Three-dimensional conformal brachytherapy boost in locally recurrent or residual cervical carcinoma: Does it impact clinical outcome?
Article first published online: 28 MAY 2012
© 2012 The Authors. Journal of Obstetrics and Gynaecology Research © 2012 Japan Society of Obstetrics and Gynecology
Journal of Obstetrics and Gynaecology Research
Volume 39, Issue 1, pages 264–271, January 2013
How to Cite
Bansal, V., Kumar, G., Bhutani, R., Venkadamanickam, G., Sharma, S. K., Sigamani, A. K., Shekhon, R. and Rawal, S. K. (2013), Three-dimensional conformal brachytherapy boost in locally recurrent or residual cervical carcinoma: Does it impact clinical outcome?. Journal of Obstetrics and Gynaecology Research, 39: 264–271. doi: 10.1111/j.1447-0756.2012.01894.x
- Issue published online: 7 JAN 2013
- Article first published online: 28 MAY 2012
- Received: July 7 2011.; Accepted: February 6 2012.
- cancer of cervix;
- radiation therapy;
- recurrent cancer
Aim: To analyze the influence of computed tomography (CT)-guided 3D conformal interstitial brachytherapy (3D-IBT) boost for better coverage of target volumes and study the diametric impact to organ at risk in patients with post-surgery recurrent and residual cervical cancer.
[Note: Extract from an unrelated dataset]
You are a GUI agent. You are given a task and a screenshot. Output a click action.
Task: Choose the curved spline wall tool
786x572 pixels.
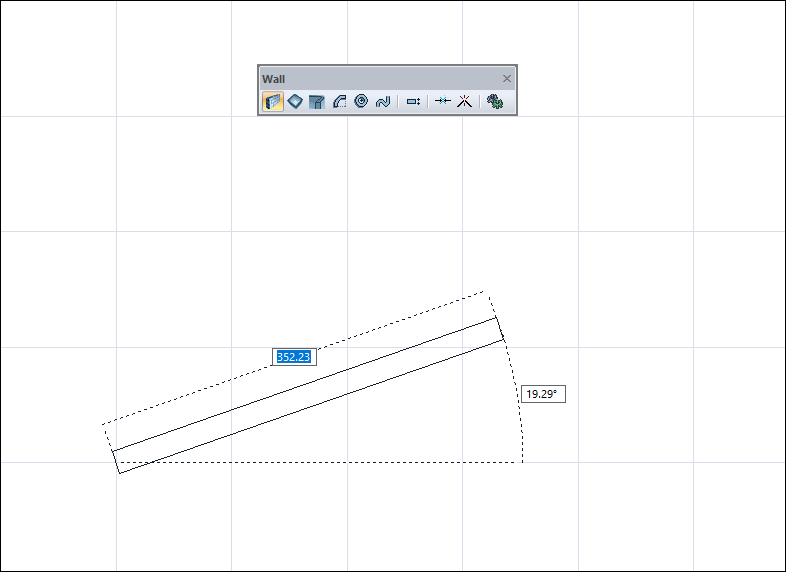tap(382, 101)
Material and Methods: Fourteen consecutive patients with recurrent or residual cervical cancer who were treated with interstitial brachytherapy as a boost were included in the study. All patients received 50.4 Gy external radiation (EBRT) to whole pelvis with conformal technique to reduce the dose to bowel. The clinical target volume (CTV) and organs at risk were contoured on CT scan with gold seeds being a surrogate marker of initial tumor extent implanted before commencing treatment. The median dose of prescription was 10.5–12 Gy in 3 fractions. Dose volume histogram was calculated to evaluate the dose that covers 100% and 90% of the target volume and dose to the bladder, rectum and bowel (2 mL, 1 mL volume).
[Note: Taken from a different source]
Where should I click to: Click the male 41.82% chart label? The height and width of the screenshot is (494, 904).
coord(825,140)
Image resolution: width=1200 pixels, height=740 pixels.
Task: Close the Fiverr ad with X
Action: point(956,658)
Results: The median follow-up was 12 months (range 6–18). The doses to CTV (D90, D100) ranged from 1141 to 2014 cGy, and 585 to 969 cGy, respectively. The mean cumulative 2-mL rectal, bladder and bowel doses were 66.70, 73.15 and 61.01 Gy, respectively. Rectal toxicity of grade 2 or more had a strong correlation with the dose delivered (Spearman's correlation, 0.950). The local control rate at one year was 92% with failure seen in one patient only.
Conclusion: Conformal EBRT supplemented with 3D-IBT seems to be a practical and appropriate approach to give the most optimal therapeutic benefit with the least side-effects in postoperative recurrent and residual cervical cancer patients.